After an apprenticeship levy so that firms “get back more than they put in” was announced by chancellor George Osborne during the Summer Budget on 8 July, more detail has been provided on how it will shape up.
The prime minister hopes the levy will “level the playing field” so that each and every big company plays a part in providing a “new generation” of skilled apprentices and training blueprints.
Employers throughout England are being asked for views on the introduction of the apprenticeship levy – seeking opinion on how it will be paid, how the funding will be spent, how to make sure that employers paying the levy have the opportunity to get more than is put in and how best to give employers control of apprenticeships.
The levy is expected to be introduced in 2017, and is said to be a core component in the government’s plans to produce a further three million apprenticeships by 2020. Already in place in countries including Denmark and South Korea, the levy is predicted to bolster Britain’s poor productivity as well.
Furthermore, from 1 September 2015, all bids for government contracts worth more than £10m will have to show a “clear commitment” to apprenticeships. This means employers will be expected to demonstrate a “reasonable proportion” of the workforce are in an apprenticeship or formal training programme.
In an effort to improve the quality of apprenticeships, so-called “industry standards” are being introduced. The standards have been derived from the group of Trailblazers spanning sectors such as fashion and nuclear.
Prime Minister David Cameron said: “The greatest asset any employer has is their workforce. And by investing in them, they are investing in the success and future of their business.
“As a One Nation government, we are committed to supporting three million quality apprenticeships over the next five years – to help strengthen our economy, deliver the skills that employers need and give millions more hardworking people financial security and a brighter future.”

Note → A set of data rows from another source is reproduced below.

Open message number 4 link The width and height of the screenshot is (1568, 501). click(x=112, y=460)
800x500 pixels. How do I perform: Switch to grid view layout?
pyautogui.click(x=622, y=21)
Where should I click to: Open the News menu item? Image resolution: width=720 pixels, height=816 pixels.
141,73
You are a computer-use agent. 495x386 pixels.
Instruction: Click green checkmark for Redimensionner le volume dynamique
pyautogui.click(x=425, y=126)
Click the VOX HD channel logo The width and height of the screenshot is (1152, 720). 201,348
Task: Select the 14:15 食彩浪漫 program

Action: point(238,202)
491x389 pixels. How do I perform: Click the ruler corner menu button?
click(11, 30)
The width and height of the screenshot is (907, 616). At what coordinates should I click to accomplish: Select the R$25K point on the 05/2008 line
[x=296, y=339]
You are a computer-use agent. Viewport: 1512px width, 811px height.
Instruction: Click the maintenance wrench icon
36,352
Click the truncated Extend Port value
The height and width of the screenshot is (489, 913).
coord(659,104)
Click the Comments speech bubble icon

Read more about apprenticeships:
- Boosting UK productivity: Raising the skills gap through apprenticeships and new institutions
- Premier League club Chelsea unites football coaching with accountancy apprenticeships
- Government’s apprenticeship drive hits the capital markets
The 5% Club is a business-led network of employers which committee to getting a minimum of five per cent of the the workforce from apprenticeship and training schemes inside the next five years. The 100th member of the club has just been revealed, joining the likes of KPMG and Vision Express.
Nigel Whitehead, group MD for Programmes & Support at BAE Systems, said: “As one of the largest employers of apprentices in the UK, we welcome the government’s continued commitment to encourage quality apprenticeships.
“We recognise the valuable contribution that apprentices make to our business, reflected by the fact that we will recruit more than 800 apprentices this year, including those we train for SMEs and companies in our supply chain. We value the opportunity to work with government to help design and implement the apprenticeship levy.”
The consultation on the apprenticeship levy can be found by visiting the Department for Business, Innovation & Skills website, and runs until 2 October 2015.